━━ PASSAGE SHOWN ━━

A coin is tossed $$n$$ times. The probability of getting at least one head is greater than that of getting at least two tails by $$\frac{5}{{32}}.$$ Then $$n$$ is :

Solution :
The probability of getting at least one head
$$ = 1 - $$  probability of getting no heads
$$\eqalign{ & = 1 - {}^n{C_0}{\left( {\frac{1}{2}} \right)^0}.{\left( {\frac{1}{2}} \right)^n} \cr & = 1 - \frac{1}{{{2^n}}} \cr} $$
The probability of getting at least two tails
$$ = 1 - $$  probability of getting no tails $$-$$ probability of getting $$1$$ tail
$$\eqalign{ & = 1 - {}^n{C_n}{\left( {\frac{1}{2}} \right)^n}.{\left( {\frac{1}{2}} \right)^0} - {}^n{C_{n - 1}}{\left( {\frac{1}{2}} \right)^{n - 1}}.\frac{1}{2} \cr & = 1 - \frac{1}{{{2^n}}} - n\frac{1}{{{2^n}}} \cr} $$
From the question,
$$\eqalign{ & \left( {1 - \frac{1}{{{2^n}}}} \right) - \left( {1 - \frac{{1 + n}}{{{2^n}}}} \right) = \frac{5}{{12}} \cr & {\text{or }}\frac{{n + 1}}{{{2^n}}} - \frac{1}{{{2^n}}} = \frac{5}{{32}} \cr & {\text{or }}\frac{n}{{{2^n}}} = \frac{5}{{32}}\,\,\,\,\,\,\, \Rightarrow n = 5 \cr} $$

━━━

WORK REQUEST:
In the coin-toss solution, what value of n is reached?

━━ DATASET EXTRACT ━━

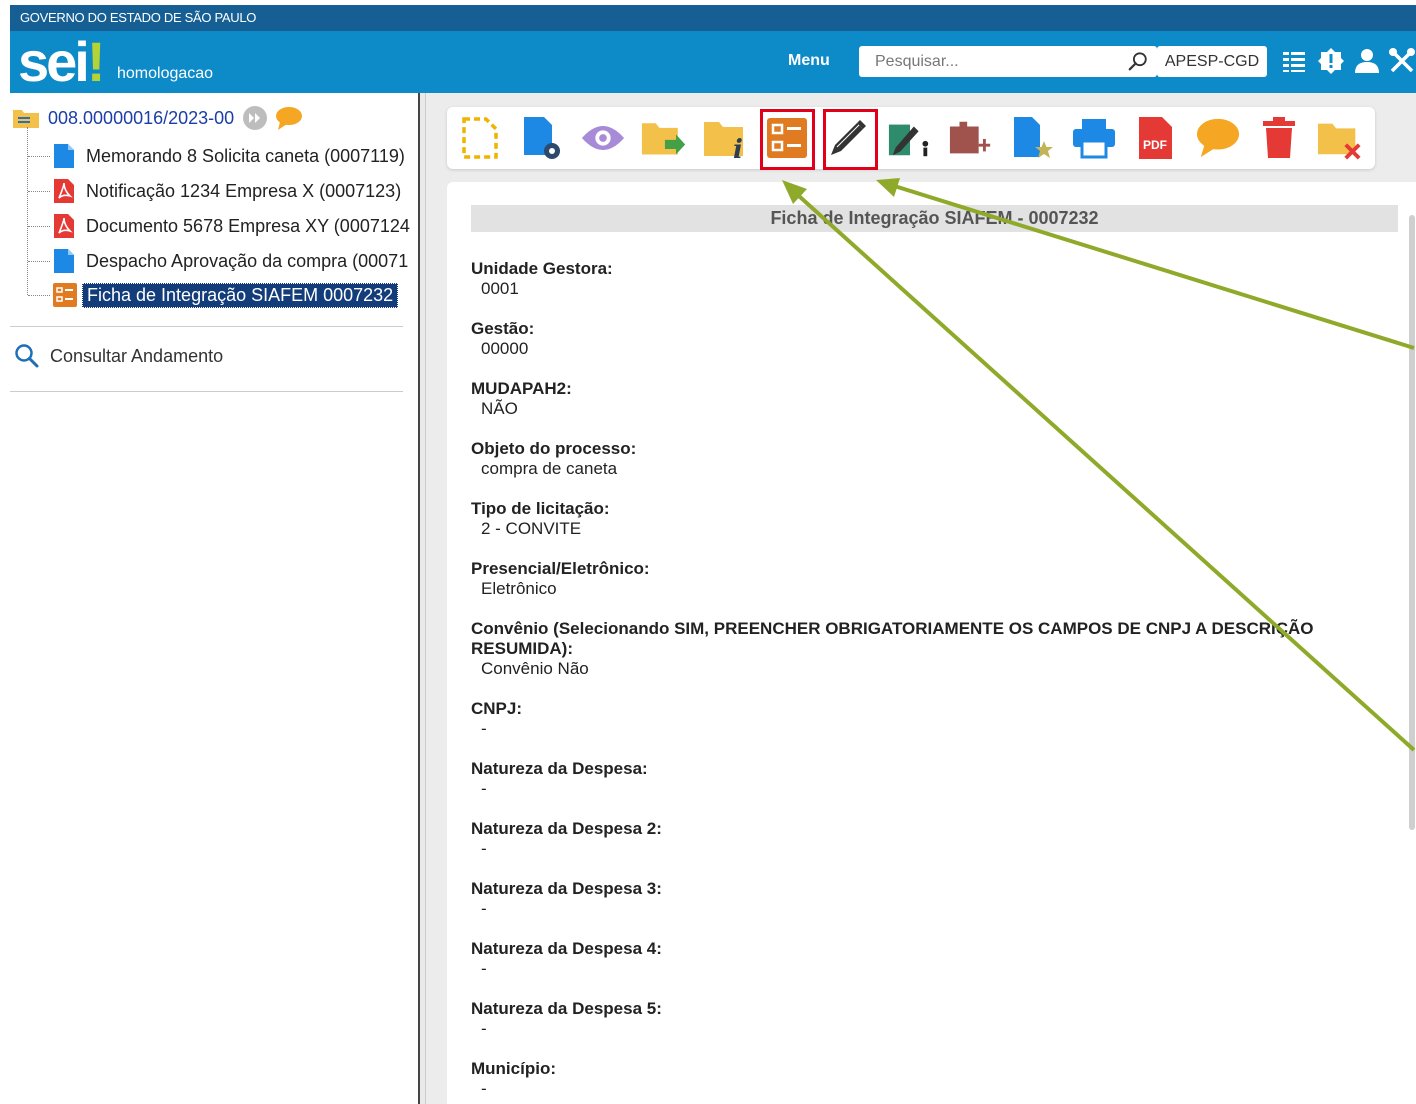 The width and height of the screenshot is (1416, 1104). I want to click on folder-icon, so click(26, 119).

━━━

OUTPUT BELOW:
The solution concludes that n = 5.